Quando brucia una cattedrale: storia di una bellezza non dovuta
La cattedrale, simbolo di Parigi, bruciò a cavallo di due giornate nell’aprile di cinque anni or sono. Tra oggi e domani riaprirà al pubblico. Prevista una cerimonia alla presenza di Macron, a cui farà seguito un concerto. La messa inaugurale avrà luogo domani alle 10.30. Tutto pronto, insomma, per una nuova normalità.

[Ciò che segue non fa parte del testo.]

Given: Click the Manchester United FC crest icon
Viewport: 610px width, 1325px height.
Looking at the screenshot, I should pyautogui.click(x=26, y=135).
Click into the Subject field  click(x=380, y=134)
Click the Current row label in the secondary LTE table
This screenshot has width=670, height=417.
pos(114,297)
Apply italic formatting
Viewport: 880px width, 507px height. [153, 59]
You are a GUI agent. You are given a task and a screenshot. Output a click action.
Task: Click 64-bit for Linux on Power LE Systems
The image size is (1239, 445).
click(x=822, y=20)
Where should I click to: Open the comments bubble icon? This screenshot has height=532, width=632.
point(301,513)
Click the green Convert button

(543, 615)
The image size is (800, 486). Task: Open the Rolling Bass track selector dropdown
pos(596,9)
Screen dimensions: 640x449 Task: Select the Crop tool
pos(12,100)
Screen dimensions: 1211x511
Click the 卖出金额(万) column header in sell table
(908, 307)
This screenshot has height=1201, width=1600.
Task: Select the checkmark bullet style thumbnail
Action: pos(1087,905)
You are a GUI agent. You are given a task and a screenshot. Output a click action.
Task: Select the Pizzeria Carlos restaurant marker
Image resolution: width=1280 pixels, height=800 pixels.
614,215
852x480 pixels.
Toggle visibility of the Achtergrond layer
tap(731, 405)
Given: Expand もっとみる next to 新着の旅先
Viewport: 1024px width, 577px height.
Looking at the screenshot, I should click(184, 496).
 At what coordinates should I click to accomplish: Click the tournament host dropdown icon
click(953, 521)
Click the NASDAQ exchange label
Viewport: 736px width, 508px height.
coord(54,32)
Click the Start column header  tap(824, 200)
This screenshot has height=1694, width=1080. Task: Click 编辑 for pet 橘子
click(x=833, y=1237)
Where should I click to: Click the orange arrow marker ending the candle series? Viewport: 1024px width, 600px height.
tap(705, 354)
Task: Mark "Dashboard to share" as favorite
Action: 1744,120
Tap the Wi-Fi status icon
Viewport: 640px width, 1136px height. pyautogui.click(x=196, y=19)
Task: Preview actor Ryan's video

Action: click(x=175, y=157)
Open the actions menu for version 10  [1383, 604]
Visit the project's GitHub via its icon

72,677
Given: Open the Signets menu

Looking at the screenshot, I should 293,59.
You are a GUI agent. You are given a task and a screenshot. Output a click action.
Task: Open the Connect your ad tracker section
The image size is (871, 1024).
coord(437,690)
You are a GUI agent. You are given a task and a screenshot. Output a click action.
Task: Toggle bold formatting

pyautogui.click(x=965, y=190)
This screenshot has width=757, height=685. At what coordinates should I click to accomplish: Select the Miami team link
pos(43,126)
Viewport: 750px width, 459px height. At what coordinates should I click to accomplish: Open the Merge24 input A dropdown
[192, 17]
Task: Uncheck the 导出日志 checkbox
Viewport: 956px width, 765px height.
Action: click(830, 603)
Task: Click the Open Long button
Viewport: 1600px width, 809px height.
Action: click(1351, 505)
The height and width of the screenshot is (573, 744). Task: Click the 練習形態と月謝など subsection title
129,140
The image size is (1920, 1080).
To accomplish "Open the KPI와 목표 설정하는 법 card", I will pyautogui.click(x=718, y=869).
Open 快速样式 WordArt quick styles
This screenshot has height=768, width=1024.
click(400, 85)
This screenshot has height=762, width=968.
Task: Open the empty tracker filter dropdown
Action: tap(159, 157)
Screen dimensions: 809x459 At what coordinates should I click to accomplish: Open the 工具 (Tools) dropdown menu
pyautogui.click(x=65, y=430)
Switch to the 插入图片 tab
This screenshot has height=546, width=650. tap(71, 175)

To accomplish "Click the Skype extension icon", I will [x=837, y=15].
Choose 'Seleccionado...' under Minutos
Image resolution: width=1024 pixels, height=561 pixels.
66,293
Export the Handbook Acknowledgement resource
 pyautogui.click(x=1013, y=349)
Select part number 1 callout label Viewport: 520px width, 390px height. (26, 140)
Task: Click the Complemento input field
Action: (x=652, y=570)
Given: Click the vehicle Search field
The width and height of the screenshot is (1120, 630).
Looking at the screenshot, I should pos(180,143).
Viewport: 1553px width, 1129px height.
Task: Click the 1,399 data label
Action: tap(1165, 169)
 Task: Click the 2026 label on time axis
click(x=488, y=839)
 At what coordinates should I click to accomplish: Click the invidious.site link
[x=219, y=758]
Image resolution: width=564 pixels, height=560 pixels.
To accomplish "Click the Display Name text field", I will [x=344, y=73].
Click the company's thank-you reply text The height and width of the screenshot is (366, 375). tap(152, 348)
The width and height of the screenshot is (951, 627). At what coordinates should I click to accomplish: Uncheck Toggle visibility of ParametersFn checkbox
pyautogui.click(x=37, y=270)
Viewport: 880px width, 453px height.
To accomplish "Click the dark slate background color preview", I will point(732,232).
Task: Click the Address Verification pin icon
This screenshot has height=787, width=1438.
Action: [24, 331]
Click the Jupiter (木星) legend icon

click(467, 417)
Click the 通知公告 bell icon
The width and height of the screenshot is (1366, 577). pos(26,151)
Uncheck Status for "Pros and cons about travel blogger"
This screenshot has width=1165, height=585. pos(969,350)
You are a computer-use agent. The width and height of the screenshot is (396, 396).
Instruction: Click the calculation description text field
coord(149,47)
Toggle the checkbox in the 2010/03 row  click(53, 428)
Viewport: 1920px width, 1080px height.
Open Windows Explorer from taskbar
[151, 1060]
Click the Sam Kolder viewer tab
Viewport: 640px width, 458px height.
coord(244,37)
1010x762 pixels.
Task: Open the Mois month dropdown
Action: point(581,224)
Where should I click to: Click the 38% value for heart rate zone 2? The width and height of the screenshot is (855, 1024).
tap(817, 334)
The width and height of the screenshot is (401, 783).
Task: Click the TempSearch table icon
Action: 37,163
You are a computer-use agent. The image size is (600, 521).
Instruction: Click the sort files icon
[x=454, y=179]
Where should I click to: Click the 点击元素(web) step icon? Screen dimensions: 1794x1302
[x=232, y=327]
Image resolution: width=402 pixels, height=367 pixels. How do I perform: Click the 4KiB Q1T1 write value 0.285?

«Parigi piange uno dei suoi principali simboli, il monumento più visitato d’Europa, andato in fiamme per cause ancora da accertare. La procura di Parigi ha aperto un’inchiesta». Iniziava da qui la nostra cronaca dalla capitale francese, il giorno successivo all’incendio, che divampò nel tardo pomeriggio di lunedì 15 aprile 2019. Emmanuel Macron parlò subito della cattedrale di Notre-Dame come di «una parte di noi». Una parte, a dirla tutta, della cultura occidentale. Il presidente parlò, più compiutamente, alla nazione soltanto il martedì. Di quel discorso rimasero, in particolare, le seguenti parole: «Ricostruiremo Notre-Dame entro cinque anni, ancora più bella. Ce la possiamo fare». Ecco fissato un ultimatum: cinque anni di tempo per sistemare un edificio che era stato costruito lungo 182 anni di storia, a partire dal 1163.
La chiesa di tutti
Quello stesso martedì, il Corriere del Ticino intervistò Mario Botta. Tra le varie risposte, ci ha colpito rileggere la sua accusa alla società occidentale: «Ferire Notre-Dame significa fare del male a una parte di noi stessi, è come perdere una parte di una memoria, perché questo incendio è una ferita che resterà. Anche se verrà rimarginata, si tratta di una lesione avvenuta sotto la nostra egemonia politica ed economica. Non siamo stati capaci di evitare un banale incendio, come ce n’erano nel Medioevo e come se ne sono registrati in tutte le chiese. È uno smacco per la società dei consumi. Siamo andati sulla Luna e non siamo stati capaci di proteggere un bene che c’è stato dato da godere pro tempore. Nella nostra generazione abbiamo subìto uno smacco che resterà per sempre». Una reazione delusa e arrabbiata. D’altronde, sottolineò ancora l’architetto ticinese, «la cattedrale di Notre-Dame è importante perché è la chiesa di tutti: è la chiesa della nostra identità». Parole che restano, appunto.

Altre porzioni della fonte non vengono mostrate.